Martin Steinman hat mit dem nachhaltigen Weinbau inzwischen die EU-Bio-Zertifizierung erlangt, mit der er seine Weine siegeln kann. Er hat immer schon großen Wert auf Handarbeit im Weinberg und einen zurückhaltenden Ausbau im Keller gelegt, damit nicht nur die Aromen der Trauben, sondern auch der Charakter und die Authentizität des terroirs bewahrt werden. Als Kellermeister bekommt er inzwischen Verstärkung durch Matteo Strasser. Beide streben grundsätzlich nach den trockenen Weißweinen, die in der ausgeprägten Frucht, der lebendigen Säure und der markanten Mineralität ihre fränkische Herkunft erkennen lassen. Martin Steinmann experimentiert aber auch gerne mit Weißweinen im Barrique-Fass oder mit uralten Reb-Raritäten wie der Gelben Orleans, die einst vor der Rieslingrebe verbreitet war und aus der er 2015 einen ersten Wein gemacht hat. Die roten Rebsorten bekommen neben der Maischegärung teilweise auch eine zweite, malolaktische Gärung, vor allem, wenn eine allzu wilde Säure auf natürliche Weise gezähmt werden soll.

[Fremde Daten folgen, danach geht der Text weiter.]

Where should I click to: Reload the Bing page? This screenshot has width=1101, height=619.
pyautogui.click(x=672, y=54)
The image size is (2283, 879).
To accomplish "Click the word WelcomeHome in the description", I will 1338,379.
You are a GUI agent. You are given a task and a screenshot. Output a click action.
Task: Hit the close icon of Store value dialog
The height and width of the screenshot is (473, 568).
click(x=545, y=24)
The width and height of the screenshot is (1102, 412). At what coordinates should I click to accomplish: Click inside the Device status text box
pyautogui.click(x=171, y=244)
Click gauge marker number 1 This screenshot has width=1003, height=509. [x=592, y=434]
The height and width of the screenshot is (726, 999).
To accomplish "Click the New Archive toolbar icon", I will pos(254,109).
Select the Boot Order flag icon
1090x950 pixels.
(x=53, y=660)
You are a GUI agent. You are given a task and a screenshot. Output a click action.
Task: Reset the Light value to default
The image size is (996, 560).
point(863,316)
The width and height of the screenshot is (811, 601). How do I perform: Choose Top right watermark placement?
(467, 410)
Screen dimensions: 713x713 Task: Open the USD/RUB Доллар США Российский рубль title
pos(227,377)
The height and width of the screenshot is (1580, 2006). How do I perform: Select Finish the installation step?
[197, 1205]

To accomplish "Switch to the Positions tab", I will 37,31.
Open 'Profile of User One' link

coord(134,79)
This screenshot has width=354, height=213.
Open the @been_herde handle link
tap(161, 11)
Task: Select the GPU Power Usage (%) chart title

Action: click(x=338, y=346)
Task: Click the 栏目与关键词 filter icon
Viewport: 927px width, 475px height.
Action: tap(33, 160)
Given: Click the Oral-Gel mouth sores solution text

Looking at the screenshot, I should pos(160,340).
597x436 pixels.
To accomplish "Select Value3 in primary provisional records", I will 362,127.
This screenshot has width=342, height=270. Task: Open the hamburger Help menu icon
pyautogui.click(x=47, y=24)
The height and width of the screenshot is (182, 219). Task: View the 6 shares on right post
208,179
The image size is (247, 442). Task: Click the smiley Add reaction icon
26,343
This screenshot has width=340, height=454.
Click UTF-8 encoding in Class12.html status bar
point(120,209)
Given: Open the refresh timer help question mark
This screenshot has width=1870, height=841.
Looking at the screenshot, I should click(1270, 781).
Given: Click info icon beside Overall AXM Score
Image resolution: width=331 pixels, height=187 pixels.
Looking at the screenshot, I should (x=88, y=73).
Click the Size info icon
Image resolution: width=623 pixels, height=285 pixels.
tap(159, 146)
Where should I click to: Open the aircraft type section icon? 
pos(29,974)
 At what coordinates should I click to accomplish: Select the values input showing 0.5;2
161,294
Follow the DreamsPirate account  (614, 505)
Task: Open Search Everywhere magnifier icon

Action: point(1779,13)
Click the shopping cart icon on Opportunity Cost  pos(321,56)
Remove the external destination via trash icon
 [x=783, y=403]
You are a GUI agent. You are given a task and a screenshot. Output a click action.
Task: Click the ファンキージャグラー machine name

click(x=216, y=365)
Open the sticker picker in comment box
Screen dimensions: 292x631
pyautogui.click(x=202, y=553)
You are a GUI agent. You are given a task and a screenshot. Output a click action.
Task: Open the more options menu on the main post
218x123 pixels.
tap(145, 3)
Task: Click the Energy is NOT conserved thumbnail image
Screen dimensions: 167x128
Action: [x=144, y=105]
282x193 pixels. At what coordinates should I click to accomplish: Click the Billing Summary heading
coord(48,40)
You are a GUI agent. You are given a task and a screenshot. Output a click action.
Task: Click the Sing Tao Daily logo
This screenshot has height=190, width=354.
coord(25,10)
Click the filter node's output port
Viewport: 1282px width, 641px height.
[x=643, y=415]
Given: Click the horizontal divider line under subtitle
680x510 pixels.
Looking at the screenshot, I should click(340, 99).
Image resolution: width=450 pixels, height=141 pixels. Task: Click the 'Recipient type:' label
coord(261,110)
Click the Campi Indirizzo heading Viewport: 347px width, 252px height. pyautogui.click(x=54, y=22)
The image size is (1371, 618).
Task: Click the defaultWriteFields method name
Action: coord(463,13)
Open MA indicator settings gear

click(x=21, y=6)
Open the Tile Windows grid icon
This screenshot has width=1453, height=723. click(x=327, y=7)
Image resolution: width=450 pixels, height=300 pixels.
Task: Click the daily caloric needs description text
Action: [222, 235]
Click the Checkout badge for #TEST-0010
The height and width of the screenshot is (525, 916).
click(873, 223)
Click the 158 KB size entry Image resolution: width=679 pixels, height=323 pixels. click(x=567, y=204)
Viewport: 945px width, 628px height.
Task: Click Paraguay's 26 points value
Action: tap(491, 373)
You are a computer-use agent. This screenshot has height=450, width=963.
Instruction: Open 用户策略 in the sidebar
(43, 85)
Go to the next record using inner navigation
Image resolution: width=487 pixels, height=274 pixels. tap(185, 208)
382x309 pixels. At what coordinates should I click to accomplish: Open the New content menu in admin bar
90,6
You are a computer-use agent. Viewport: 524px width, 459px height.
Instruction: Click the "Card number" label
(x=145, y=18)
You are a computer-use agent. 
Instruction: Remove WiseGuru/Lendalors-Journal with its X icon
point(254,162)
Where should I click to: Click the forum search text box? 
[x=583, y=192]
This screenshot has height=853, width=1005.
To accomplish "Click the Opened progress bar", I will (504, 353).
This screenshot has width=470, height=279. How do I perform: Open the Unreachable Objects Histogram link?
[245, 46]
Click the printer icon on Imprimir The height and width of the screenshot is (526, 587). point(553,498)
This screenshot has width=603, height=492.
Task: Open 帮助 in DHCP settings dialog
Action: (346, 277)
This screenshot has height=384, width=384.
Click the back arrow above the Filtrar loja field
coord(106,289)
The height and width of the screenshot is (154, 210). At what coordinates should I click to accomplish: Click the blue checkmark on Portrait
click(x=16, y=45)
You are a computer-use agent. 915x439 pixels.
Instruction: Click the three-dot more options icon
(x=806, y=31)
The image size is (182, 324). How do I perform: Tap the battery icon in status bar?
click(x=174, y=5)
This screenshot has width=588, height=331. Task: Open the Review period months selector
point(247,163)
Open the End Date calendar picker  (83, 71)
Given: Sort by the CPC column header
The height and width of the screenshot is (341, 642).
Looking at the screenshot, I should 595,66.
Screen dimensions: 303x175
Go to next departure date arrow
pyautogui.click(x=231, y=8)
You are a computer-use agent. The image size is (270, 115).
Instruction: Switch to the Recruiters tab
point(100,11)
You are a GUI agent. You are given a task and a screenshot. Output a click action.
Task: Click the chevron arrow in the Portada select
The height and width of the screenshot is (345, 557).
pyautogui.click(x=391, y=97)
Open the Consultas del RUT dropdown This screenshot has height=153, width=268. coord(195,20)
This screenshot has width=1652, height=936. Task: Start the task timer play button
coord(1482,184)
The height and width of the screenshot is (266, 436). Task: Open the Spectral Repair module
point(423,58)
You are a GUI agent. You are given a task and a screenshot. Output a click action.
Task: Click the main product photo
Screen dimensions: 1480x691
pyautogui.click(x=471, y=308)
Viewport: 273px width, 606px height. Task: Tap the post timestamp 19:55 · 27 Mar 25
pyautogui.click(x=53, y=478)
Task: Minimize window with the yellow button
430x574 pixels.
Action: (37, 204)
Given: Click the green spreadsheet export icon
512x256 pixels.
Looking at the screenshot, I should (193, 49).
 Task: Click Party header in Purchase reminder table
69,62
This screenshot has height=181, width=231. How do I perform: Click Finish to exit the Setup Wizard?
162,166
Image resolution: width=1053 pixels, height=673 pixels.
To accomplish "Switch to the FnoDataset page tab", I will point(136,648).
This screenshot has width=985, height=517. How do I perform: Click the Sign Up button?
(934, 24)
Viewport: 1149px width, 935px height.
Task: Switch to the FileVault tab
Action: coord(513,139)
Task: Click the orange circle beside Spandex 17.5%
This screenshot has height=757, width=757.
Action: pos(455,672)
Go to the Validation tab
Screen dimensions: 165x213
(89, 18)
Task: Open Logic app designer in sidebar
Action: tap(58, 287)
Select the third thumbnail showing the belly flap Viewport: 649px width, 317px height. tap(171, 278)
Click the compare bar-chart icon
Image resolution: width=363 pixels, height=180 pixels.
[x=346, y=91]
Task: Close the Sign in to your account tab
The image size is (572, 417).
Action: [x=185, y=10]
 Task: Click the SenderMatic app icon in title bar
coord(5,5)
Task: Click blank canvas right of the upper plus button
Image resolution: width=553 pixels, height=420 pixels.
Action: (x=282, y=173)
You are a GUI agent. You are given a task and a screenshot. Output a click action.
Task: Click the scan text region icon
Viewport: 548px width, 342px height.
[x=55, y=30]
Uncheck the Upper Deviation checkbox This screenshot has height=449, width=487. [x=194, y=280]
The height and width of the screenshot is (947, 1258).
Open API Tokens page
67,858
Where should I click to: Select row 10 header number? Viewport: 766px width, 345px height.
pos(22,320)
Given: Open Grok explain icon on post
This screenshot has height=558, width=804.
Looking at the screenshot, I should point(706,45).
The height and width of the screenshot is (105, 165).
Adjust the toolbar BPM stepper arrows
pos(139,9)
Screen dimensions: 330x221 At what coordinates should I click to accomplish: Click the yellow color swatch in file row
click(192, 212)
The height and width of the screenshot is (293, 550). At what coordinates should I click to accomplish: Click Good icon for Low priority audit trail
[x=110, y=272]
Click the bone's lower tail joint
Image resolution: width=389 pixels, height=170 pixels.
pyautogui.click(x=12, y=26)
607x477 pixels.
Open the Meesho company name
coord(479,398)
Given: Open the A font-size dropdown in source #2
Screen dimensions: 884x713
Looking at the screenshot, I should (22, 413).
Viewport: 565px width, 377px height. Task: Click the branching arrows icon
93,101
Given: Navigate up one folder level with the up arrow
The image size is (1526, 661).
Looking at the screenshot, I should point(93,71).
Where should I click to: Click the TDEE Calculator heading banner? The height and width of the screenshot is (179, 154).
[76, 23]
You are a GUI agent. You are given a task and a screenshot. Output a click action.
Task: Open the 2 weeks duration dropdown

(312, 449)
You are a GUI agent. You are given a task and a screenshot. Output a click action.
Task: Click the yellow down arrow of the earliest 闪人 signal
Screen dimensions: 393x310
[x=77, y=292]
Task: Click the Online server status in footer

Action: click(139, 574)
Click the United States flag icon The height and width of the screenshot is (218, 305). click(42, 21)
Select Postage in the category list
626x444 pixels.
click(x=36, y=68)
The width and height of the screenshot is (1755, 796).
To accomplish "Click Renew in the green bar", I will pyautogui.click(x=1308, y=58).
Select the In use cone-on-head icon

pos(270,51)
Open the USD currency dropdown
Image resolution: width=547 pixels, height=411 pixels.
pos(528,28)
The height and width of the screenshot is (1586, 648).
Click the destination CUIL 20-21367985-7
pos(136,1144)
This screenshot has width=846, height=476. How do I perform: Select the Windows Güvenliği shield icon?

Familie Steinmann hat den Weinbau über Jahrhunderte nicht nur als reinen Anbau und Kelterbetrieb gesehen, sondern sich auch gehörige Verdienste um die Rebveredlung erworben. Berücksichtigt man, dass der Silvaner in Franken nachweislich seit 1659 heimisch ist, hat Familie Steinmann die Entwicklung der Rebsorte von Anfang an begleitet. 1947 führte die Beschäftigung mit der Rebzucht zur Gründung einer Rebschule, in der die wichtige Klonenselektion mit großem Erfolg betrieben wurde. Aus unzähligen alten Weinbergen wurden jeweils die besten Weinstöcke ausgelesen und gezielt vermehrt. Die europaweit bekannte Rebschule ist seit etlichen Jahren ein eigener Betrieb von Martin Steinmanns Schwester, Petra Steinmann-Gronau. Seit dem Jahrgang 2007 gibt es von Schloss Sommerhausen die Weinlinie Selektion Steinmann, deren Weine von selbst gezüchteten, über Jahrzehnte den regionalen Verhältnissen angepassten Reben stammen, die auch in kühleren Jahren zur Vollreife gelangen.
Wir konnten sieben Weine und einen Sekt von Schloss Sommerhausen verkosten.
2015 Grüner Silvaner Quaderkalk Gutswein
Der Wein funkelt im Glas grünlich-gelblich in einem satten Strohgelb. Das Bukett variiert zwischen einer zart blühenden Wiese im Tau des Frühlings und den reifen Herbsttönen gelber Birnen mit frisch gemähtem Heu. Dazwischen drängeln sich pralle Früchte wie gelbe Melonen, gelbe Äpfel, junge Mirabellen und ein Hauch von Hefe. Am Gaumen kommen Früchte und Pflanzen an, auch Paranüsse und Zitrusnoten. Eine schöne, kühle Mineralität und eine ordentlich verpackte Säure machen den Abgang frisch und saftig. Die sorten- und regionaltypischen Anklänge einer herben Erdigkeit und dezenter Gerbstoffe geben dem Wein eine jugendliche Substanz, die ihn zum Begleiter eines leckeren Kaninchenbratens aus dem Ofen oder einer Auswahl junger und mittelalter Brie- und Camembert-Sorten macht. Ganz verwegen können Sie ihn zu einem geräucherten Heilbutt versuchen.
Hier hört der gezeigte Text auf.